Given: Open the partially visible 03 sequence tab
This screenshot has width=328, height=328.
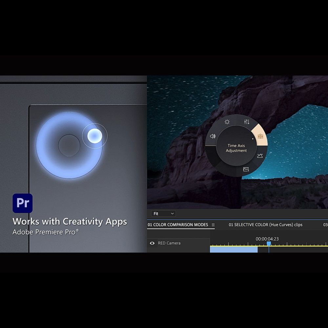Looking at the screenshot, I should [325, 225].
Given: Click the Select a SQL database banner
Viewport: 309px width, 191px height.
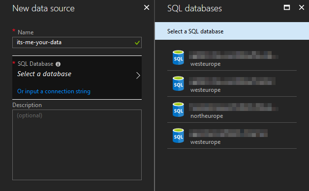Looking at the screenshot, I should tap(232, 31).
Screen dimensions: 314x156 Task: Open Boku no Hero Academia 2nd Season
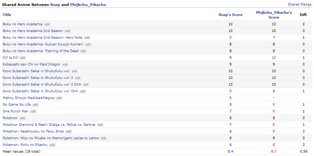pos(33,31)
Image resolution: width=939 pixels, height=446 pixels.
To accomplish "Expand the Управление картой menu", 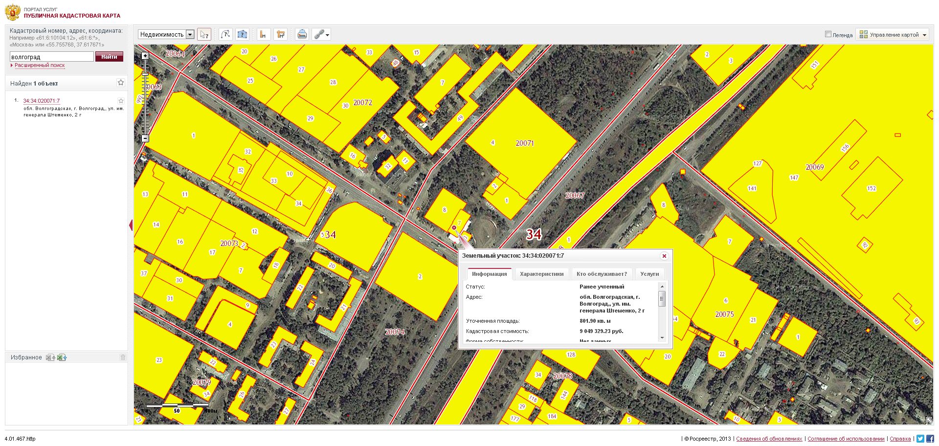I will 893,35.
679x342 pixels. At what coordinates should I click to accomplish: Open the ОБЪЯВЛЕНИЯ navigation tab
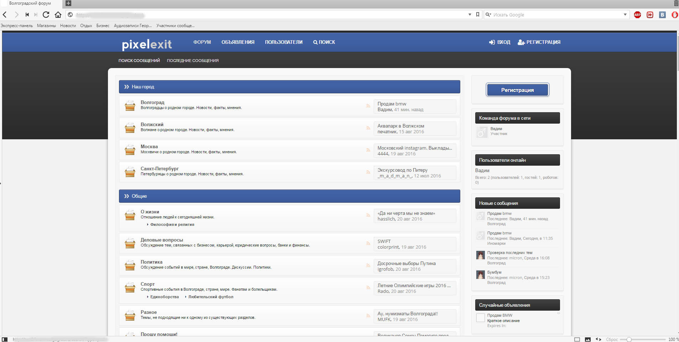click(238, 42)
########
» **Aim of the exercise**
Starting with the line that contains "679x342 pixels. At" and continuing through the final line above, give those lines as a JSON list of strings with one string per line and no blank lines. Leave the pictures out.

» **Output for this task**
[
  "679x342 pixels. At what coordinates should I click to accomplish: Open the ОБЪЯВЛЕНИЯ navigation tab",
  "click(238, 42)"
]